***** EXTRACTED TEXT
I dont know much about long fist. It is a northern style, 12 hand forms, 2 partner forms, 9 solo weapon forms, and 2 partner weapon forms. It emphasizes long to mid range. From what I've seen, Long Fist looks like Wing Chun, only about 2-3' further away. I beleive there is 12 styles of Chang Chuan. Long Fist has many different leaps and jumps as well.


----------



## Black Tiger Fist (Aug 18, 2004)

Hanzo04 said:
			
		

> finally someone responds! i don't know what type of long fist's there are. is there a main style?


I'd say the most common longfist style ,is Bak Sil Lum (Northern Shaolin) You can find it almost anywhere.



			
				Shogun said:
			
		

> From what I've seen, Long Fist looks like Wing Chun, only about 2-3' further away. I beleive there is 12 styles of Chang Chuan. Long Fist has many different leaps and jumps as well.
**********
***** RECORDS PROVIDED
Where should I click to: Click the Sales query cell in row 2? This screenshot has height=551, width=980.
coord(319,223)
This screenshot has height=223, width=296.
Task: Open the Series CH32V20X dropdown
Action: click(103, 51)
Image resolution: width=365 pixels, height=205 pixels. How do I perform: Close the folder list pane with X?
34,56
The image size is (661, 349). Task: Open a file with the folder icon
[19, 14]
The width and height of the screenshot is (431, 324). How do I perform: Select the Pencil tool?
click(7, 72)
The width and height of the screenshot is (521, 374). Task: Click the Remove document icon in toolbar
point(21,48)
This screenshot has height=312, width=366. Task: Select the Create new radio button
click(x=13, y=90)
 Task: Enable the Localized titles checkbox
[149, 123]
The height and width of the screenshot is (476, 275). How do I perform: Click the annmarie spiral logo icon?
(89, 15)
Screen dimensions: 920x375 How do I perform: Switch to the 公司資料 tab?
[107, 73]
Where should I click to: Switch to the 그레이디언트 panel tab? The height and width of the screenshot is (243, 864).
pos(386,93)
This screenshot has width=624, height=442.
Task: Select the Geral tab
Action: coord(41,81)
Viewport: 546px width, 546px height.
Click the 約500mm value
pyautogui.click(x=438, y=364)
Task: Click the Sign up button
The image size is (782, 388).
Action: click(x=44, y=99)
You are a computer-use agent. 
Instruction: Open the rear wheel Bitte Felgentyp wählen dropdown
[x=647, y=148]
**********
# [REQUIRED ACTIONS]
1. According to the forum thread, how many solo weapon forms does long fist have?
2. Rewrite the part of the forum thread starting at "I dont know" and ending at "(Aug 18, 2004)", putting "kicks" in place of "leaps".

# [REPLIES]
1. Nine.

2.
I dont know much about long fist. It is a northern style, 12 hand forms, 2 partner forms, 9 solo weapon forms, and 2 partner weapon forms. It emphasizes long to mid range. From what I've seen, Long Fist looks like Wing Chun, only about 2-3' further away. I beleive there is 12 styles of Chang Chuan. Long Fist has many different kicks and jumps as well.


----------



## Black Tiger Fist (Aug 18, 2004)